Anche le religioni ed i filosofi danno suggerimenti sugli alimenti e sull’alimentazione; sia la Bibbia che il Corano pongono precetti limitativi. La medicina indiana Ayurveda (conoscenza della vita) dice da sempre (come Feuerbach nel 1800) l’uomo è ciò che mangia, perché il cibo influisce sul corpo e sulla mente modificandone il carattere. Ippocrate di Coo (460 ÷ 370 a.C.) raccomandava fa che il cibo sia la tua medicina e la medicina sia il tuo cibo e dava consigli sull’uso delle carni: carni di capra ai saltatori, di toro a chi praticava la corsa e di maiale a lottatori e gladiatori. E Rhazès (nel IX sec): quando potete guarire con la dieta, non prescrivete altri rimedi.

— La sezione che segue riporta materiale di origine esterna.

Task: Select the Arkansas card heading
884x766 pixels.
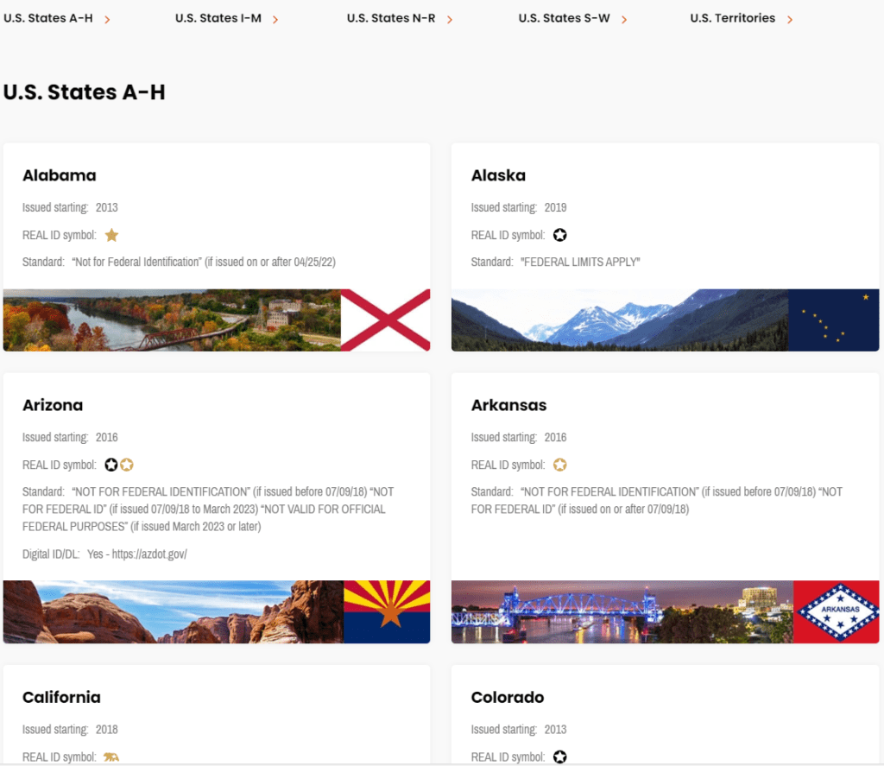Action: (508, 405)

Oggi la carne è rimasta una quota importante nell’alimentazione ed alcuni  movimenti di pensiero, indicati come vegetariani, cercano di far rinunciare all’uomo la propensione ad essere omnivori. Purtroppo non si possono eliminare le nostre esigenze sviluppatesi con l’evoluzione. Ma dal punto vista etico che il consumo di carne sia stato significativo per lo sviluppo del cervello umano non fa alcuna differenza per il vegano che intende evitare inutili sofferenze all’animale e che se un comportamento ha avuto conseguenze positive sul nostro passato evolutivo non ci dice nulla sulla sua validità dal punto di vista etico.